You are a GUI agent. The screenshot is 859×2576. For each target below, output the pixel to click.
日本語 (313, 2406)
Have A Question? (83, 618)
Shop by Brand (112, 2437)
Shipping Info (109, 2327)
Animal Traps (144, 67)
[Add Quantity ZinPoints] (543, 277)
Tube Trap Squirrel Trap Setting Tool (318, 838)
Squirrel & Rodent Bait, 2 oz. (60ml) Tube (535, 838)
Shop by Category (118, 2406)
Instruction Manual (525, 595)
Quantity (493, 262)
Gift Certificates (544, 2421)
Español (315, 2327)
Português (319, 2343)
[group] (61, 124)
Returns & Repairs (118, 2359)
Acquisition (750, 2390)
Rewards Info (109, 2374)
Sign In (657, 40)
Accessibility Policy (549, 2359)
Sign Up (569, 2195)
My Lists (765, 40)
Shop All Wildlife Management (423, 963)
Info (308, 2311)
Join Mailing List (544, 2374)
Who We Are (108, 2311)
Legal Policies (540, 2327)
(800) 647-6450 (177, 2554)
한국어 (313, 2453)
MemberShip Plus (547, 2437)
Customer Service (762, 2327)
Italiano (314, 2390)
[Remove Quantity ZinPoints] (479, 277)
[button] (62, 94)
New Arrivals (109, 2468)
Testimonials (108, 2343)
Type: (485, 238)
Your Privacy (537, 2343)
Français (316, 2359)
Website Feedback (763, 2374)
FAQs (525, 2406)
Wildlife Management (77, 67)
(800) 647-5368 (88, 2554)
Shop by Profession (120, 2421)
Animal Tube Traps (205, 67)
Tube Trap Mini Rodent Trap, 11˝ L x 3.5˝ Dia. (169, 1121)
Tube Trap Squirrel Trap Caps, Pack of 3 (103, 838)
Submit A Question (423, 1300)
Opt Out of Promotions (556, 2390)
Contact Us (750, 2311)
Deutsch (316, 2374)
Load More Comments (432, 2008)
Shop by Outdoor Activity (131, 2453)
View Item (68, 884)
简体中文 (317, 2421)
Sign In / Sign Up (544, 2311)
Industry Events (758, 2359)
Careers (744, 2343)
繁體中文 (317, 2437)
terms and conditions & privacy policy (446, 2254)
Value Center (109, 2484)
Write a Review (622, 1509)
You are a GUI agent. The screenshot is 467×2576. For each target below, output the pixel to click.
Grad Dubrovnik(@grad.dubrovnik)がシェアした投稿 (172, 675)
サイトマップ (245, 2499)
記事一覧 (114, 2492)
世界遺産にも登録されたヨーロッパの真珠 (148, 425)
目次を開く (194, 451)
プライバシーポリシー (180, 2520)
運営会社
————————
Task brief
Without any change, reproduce the data in full.

Response to the task
You are a GUI agent. The screenshot is 859×2576. For each target below, output the pixel to click.
日本語 (313, 2406)
Have A Question? (83, 618)
Shop by Brand (112, 2437)
Shipping Info (109, 2327)
Animal Traps (144, 67)
[Add Quantity ZinPoints] (543, 277)
Tube Trap Squirrel Trap Setting Tool (318, 838)
Squirrel & Rodent Bait, 2 oz. (60ml) Tube (535, 838)
Shop by Category (118, 2406)
Instruction Manual (525, 595)
Quantity (493, 262)
Gift Certificates (544, 2421)
Español (315, 2327)
Português (319, 2343)
[group] (61, 124)
Returns & Repairs (118, 2359)
Acquisition (750, 2390)
Rewards Info (109, 2374)
Sign In (657, 40)
Accessibility Policy (549, 2359)
Sign Up (569, 2195)
My Lists (765, 40)
Shop All Wildlife Management (423, 963)
Info (308, 2311)
Join Mailing List (544, 2374)
Who We Are (108, 2311)
Legal Policies (540, 2327)
(800) 647-6450 (177, 2554)
한국어 (313, 2453)
MemberShip Plus (547, 2437)
Customer Service (762, 2327)
Italiano (314, 2390)
[Remove Quantity ZinPoints] (479, 277)
[button] (62, 94)
New Arrivals (109, 2468)
Testimonials (108, 2343)
Type: (485, 238)
Your Privacy (537, 2343)
Français (316, 2359)
Website Feedback (763, 2374)
FAQs (525, 2406)
Wildlife Management (77, 67)
(800) 647-5368 (88, 2554)
Shop by Profession (120, 2421)
Animal Tube Traps (205, 67)
Tube Trap Mini Rodent Trap, 11˝ L x 3.5˝ Dia. (169, 1121)
Tube Trap Squirrel Trap Caps, Pack of 3 (103, 838)
Submit A Question (423, 1300)
Opt Out of Promotions (556, 2390)
Contact Us (750, 2311)
Deutsch (316, 2374)
Load More Comments (432, 2008)
Shop by Outdoor Activity (131, 2453)
View Item (68, 884)
简体中文 (317, 2421)
Sign In / Sign Up (544, 2311)
Industry Events (758, 2359)
Careers (744, 2343)
繁體中文 (317, 2437)
terms and conditions & privacy policy (446, 2254)
Value Center (109, 2484)
Write a Review (622, 1509)
You are a GUI agent. The screenshot is 467×2576. For each target below, output the pixel to click.
Grad Dubrovnik(@grad.dubrovnik)がシェアした投稿 (172, 675)
サイトマップ (245, 2499)
記事一覧 (114, 2492)
世界遺産にも登録されたヨーロッパの真珠 (148, 425)
目次を開く (194, 451)
プライバシーポリシー (180, 2520)
運営会社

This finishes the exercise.